[[ Records for processing, beginning ]]

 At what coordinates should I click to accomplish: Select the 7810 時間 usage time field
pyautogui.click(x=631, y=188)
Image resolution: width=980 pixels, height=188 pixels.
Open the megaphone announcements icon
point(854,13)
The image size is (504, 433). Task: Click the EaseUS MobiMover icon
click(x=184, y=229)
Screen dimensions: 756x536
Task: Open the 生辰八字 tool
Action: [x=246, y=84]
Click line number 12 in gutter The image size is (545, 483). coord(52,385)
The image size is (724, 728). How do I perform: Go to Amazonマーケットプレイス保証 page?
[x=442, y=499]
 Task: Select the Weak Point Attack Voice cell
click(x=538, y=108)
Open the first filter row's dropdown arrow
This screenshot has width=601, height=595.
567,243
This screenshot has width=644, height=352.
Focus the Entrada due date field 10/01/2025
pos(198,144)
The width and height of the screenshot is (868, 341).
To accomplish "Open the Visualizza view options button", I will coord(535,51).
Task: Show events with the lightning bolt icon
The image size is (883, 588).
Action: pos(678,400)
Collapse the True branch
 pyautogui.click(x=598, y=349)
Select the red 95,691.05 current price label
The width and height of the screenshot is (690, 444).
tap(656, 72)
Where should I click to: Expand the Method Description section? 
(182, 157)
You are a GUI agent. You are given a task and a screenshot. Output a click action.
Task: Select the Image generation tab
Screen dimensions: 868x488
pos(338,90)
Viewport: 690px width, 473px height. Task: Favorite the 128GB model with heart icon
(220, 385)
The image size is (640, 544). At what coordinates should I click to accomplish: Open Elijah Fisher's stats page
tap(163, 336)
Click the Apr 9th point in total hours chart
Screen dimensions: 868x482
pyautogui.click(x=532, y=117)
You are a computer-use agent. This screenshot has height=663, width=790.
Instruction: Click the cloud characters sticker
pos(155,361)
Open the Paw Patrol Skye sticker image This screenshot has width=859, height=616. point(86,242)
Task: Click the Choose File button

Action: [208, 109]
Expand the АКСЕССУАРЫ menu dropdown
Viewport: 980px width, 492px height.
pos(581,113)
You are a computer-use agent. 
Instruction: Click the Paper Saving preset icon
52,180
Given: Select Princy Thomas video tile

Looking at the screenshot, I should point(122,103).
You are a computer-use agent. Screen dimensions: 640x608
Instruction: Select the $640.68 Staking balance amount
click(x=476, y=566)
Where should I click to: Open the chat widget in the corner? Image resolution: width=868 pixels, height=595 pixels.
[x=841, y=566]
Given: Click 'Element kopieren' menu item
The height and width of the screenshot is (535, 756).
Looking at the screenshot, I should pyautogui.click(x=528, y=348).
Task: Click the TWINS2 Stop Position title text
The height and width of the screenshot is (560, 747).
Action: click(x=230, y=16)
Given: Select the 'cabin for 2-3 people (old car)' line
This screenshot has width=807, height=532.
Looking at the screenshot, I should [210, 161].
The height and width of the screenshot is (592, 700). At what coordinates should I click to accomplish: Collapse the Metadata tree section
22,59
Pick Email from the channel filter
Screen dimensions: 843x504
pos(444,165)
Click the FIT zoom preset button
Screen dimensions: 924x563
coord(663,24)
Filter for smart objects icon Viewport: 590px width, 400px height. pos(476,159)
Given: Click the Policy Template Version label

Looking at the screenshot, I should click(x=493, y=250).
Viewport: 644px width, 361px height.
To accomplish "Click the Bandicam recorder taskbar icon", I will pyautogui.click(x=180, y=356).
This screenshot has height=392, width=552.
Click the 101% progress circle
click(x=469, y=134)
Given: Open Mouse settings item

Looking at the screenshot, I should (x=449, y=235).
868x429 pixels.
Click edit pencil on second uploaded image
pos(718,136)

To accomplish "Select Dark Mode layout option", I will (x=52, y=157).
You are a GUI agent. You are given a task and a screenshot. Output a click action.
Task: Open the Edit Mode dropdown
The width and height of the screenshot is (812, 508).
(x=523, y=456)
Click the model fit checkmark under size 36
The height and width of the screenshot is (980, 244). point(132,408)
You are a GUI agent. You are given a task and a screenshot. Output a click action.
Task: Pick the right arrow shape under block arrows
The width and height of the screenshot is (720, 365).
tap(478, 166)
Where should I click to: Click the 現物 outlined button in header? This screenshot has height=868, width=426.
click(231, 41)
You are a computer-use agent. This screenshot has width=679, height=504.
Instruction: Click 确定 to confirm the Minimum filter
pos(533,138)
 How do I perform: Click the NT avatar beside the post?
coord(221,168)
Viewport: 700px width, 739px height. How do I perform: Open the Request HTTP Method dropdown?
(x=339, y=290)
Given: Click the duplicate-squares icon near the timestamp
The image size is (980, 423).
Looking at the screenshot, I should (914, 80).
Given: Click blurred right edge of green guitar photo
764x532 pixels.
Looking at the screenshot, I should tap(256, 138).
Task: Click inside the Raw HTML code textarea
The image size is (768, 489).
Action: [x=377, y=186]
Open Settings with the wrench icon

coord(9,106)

[[ Records for processing, end ]]

Look above for the line with "Pick Email from the channel filter" and the line with "has width=679, height=504."; transcribe both and all lines in between, exactly, and nothing else.

Expected answer ::
Pick Email from the channel filter
Screen dimensions: 843x504
pos(444,165)
Click the FIT zoom preset button
Screen dimensions: 924x563
coord(663,24)
Filter for smart objects icon Viewport: 590px width, 400px height. pos(476,159)
Given: Click the Policy Template Version label

Looking at the screenshot, I should click(x=493, y=250).
Viewport: 644px width, 361px height.
To accomplish "Click the Bandicam recorder taskbar icon", I will pyautogui.click(x=180, y=356).
This screenshot has height=392, width=552.
Click the 101% progress circle
click(x=469, y=134)
Given: Open Mouse settings item

Looking at the screenshot, I should (x=449, y=235).
868x429 pixels.
Click edit pencil on second uploaded image
pos(718,136)

To accomplish "Select Dark Mode layout option", I will (x=52, y=157).
You are a GUI agent. You are given a task and a screenshot. Output a click action.
Task: Open the Edit Mode dropdown
The width and height of the screenshot is (812, 508).
(x=523, y=456)
Click the model fit checkmark under size 36
The height and width of the screenshot is (980, 244). point(132,408)
You are a GUI agent. You are given a task and a screenshot. Output a click action.
Task: Pick the right arrow shape under block arrows
The width and height of the screenshot is (720, 365).
tap(478, 166)
Where should I click to: Click the 現物 outlined button in header? This screenshot has height=868, width=426.
click(231, 41)
You are a computer-use agent. This screenshot has width=679, height=504.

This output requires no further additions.